» **Exercise prompt**:
Please answer these questions about the agreement excerpt below:
1. Under Section 3, what is the status of the Superior Agreements, except as the Parties agreed?
2. Which two sections of the Bankruptcy Code are named in connection with avoidance actions?
3. How many months after the Bankruptcy begins does a Termination Event occur if no plan of reorganization for the Debtors has been consummated by then?
[Passage to read Boundary: Start]
2.In consideration of the mutual covenants and agreements in Section 1, Unit agrees that the Debtors and the Reorganized Debtors, as applicable, will (a) assume all of the Superior Agreements as part of the Bankruptcy and cure any defaults thereunder in accordance with section 365 of the Bankruptcy Code and (b) not (i) seek to reject or modify any of the Superior Agreements as part of the Bankruptcy; (ii) seek to reject or modify any other agreements between the Debtors and Superior; or (iii) pursue any cause of action, including any avoidance action under sections 547 or 548 of the Bankruptcy Code or any similar action under applicable state law against SP Investor related to Unit’s sale of the Investor Units to SP Investor under the PSA.  
3.Except as agreed by the Parties herein, the Superior Agreements shall continue in full force and effect and are hereby ratified and reaffirmed in their entirety.
4.Upon the occurrence of a Termination Event (as defined below), the agreement of the Parties hereunder may be terminated by any Party upon written notice to the other Parties.  For the purposes of this Section 4, a “Termination Event” shall mean (a) the occurrence of a material default or material event of default under any of the Superior Agreements by Unit or any affiliate or subsidiary of Unit other than any default or event of default resulting from the Bankruptcy that has not been cured within 30 days of written notice of occurrence of such material default or material event of default, unless the governing Superior Agreement contains an applicable cure period in which case such cure period shall govern, (b) the conversion of the Bankruptcy cases to cases under chapter 7 of the Bankruptcy Code or the appointment of a trustee with expanded powers beyond those set forth in section 1106(a)(3) and (4) of the Bankruptcy Code, (c) any action taken by, or on behalf of, any Debtor or any Reorganized Debtor in contravention of the obligations under Section 2 hereof; (d) the date which is six (6) months following the commencement of the Bankruptcy in the event no plan of reorganization for the Debtors has been consummated as of such date; and (e) the Debtors’ emergence from Bankruptcy.
[Passage to read Boundary: End]
[Provided data Boundary: Start]
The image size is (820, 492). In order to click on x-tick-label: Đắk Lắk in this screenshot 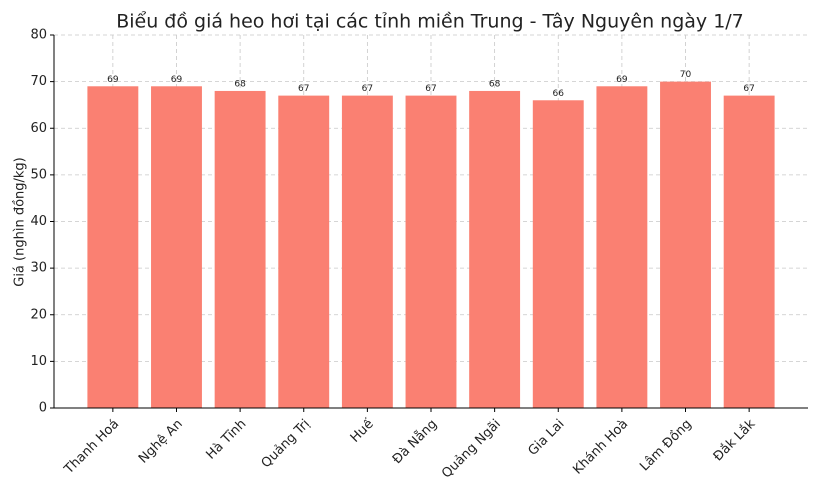, I will do `click(735, 440)`.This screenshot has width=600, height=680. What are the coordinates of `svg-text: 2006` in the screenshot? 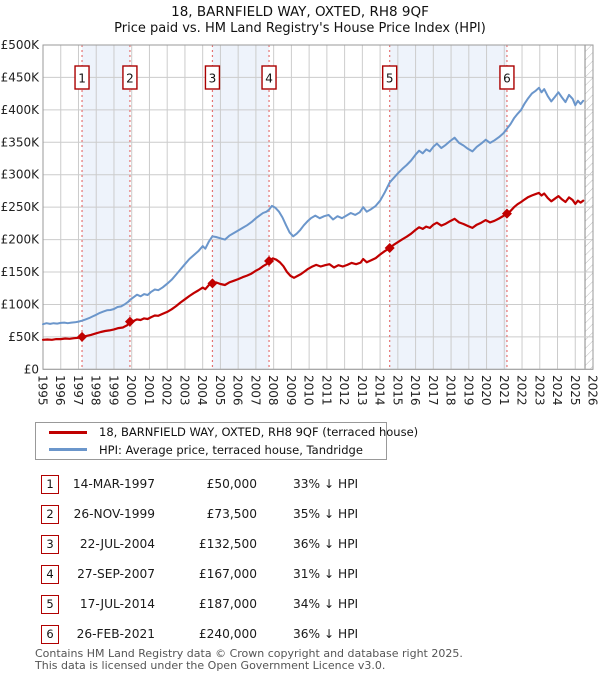 It's located at (238, 390).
[Provided data Boundary: End]
» **Solution below**:
1. They continue in full force and effect and are ratified and reaffirmed in their entirety.
2. Sections 547 and 548.
3. Six (6) months.